Les prédicateurs de la Réforme luthérienne reconnaissent le pouvoir des évêques, mais « le ministère épiscopal, en tant que ministère de droit divin, consiste à prêcher l'Évangile, à pardonner les péchés, à juger la doctrine, à rejeter la doctrine contraire à l'Évangile, à exclure de l'Église chrétienne les impies dont l'impiété est manifeste, sans violence, uniquement par le moyen de la Parole de Dieu ». Il n'a donc rien à voir avec le gouvernement civil qui « s'occupe de toute autre chose que de l'Évangile, puisqu'il protège, non pas les âmes, mais les corps et les biens des sujets contre la violence matérielle, au moyen de l'épée et des châtiments corporels ». Il est vrai que par la suite il y a eu parfois confusion dans les pays passés à la Réforme calviniste, à Genève en particulier.
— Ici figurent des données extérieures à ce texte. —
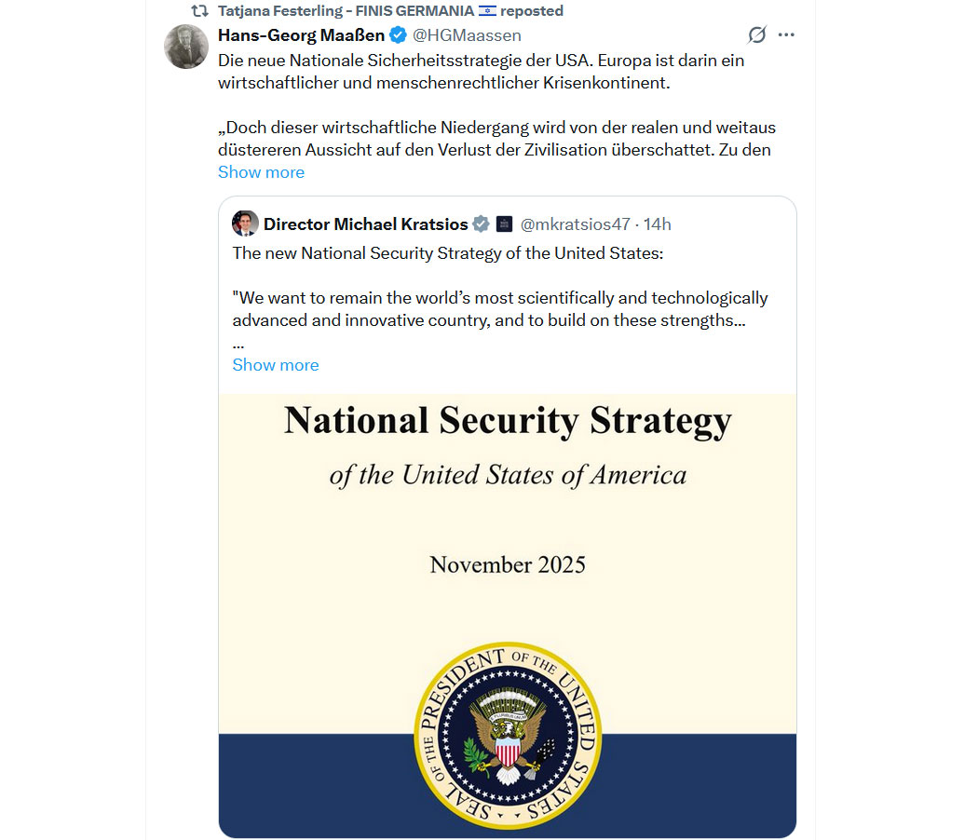Open the Hans-Georg Maaßen display name link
À la fin de ce texte, on retrouve une véritable obsession de la liberté de conscience, car « la servitude de la Loi n'est pas nécessaire pour la Justification (Galates 5,1) », mais sans aucun laxisme. Il y a un vrai souci de l'ordre dans les assemblées, mais aussi une méfiance à l'égard de nouveaux rites, d'un culte semblable au culte lévitique. En même temps, des modifications de pratiques ont été apportées – sans raison – comme on l'a vu pour le refus de la communion sous les deux espèces.
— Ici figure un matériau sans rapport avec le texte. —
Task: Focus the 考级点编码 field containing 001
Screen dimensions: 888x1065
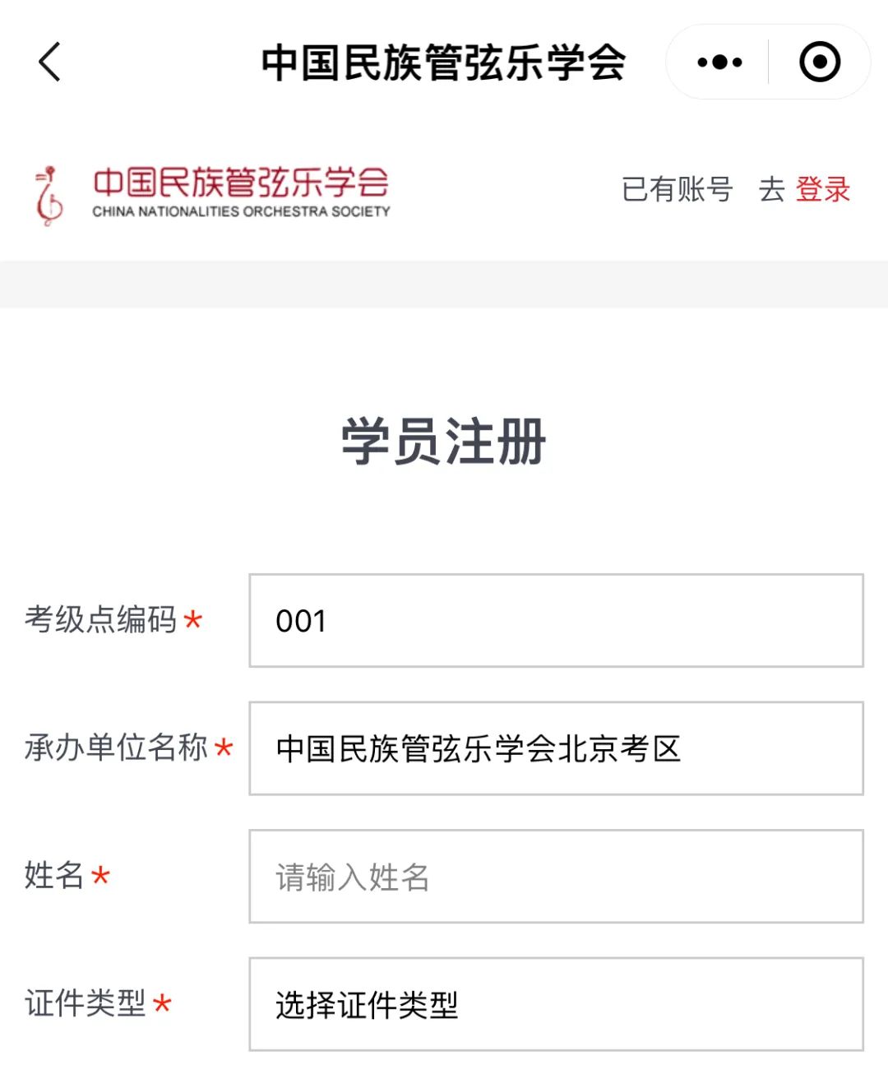Action: (556, 620)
Conclusion de la Confession d'Augsbourg
Le rédacteur de la C.d'A. remarque qu'il aurait pu alléguer bien d'autres erreurs ou abus. Il n'a pas voulu céder à la prolixité. Il ajoute qu'il n'a eu l'intention de ne blesser personne mais de s'en tenir toujours à l'Écriture. « Nous avons décidé de remettre par écrit les articles ci-dessus, pour exposer publiquement notre Confession et notre Doctrine. Si quelqu'un la trouve insuffisante, nous sommes prêts à lui fournir une plus ample déclaration, appuyée de preuves tirées des saintes et divines Écritures ». Cette adresse à l'empereur est signée par sept princes et villes de l'empire.
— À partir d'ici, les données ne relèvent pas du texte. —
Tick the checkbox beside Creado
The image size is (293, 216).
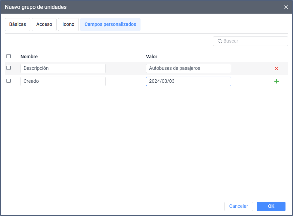[x=9, y=81]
Le long texte de Melanchthon (139 p.) est plus riche que cette manière de résumé commenté. Il a semblé néanmoins utile d'attirer l'attention des lecteurs d'un dossier sur l'œcuménisme sur ce qui constitue la base première de la séparation. On peut regretter que l'incompréhension ou l'intransigeance de certains responsables religieux, les conditions historiques, y compris des relations de l'Empire de Charles Quint et du pape Clément VII, au moment de la Diète d'Empire, tenue à Augsbourg en 1530, pour régler ce qui semblait un schisme, ait précipité une rupture, dont on pourrait espérer sortir.
Marcel Bernos
1 – Éditions Le Centurion,
Paris et Labor et Fides, Genève, 1979, 139 p.
2 – Alors évêque d'Autun et Président de
la Commission épiscopale pour l'Unité.
3 – Il y aura controverse entre Luther
et Érasme, celui-ci s'éloignant de celui-là, jusqu'à la rupture.
4 – Cf. L'Instruction Redemptionis
Sacramentum (25 mars 2004) chap. 4,4, § 100 à 104.
5 – Parfois avant les 15 ans canoniques
et donc la capacité de discernement de l'engagement.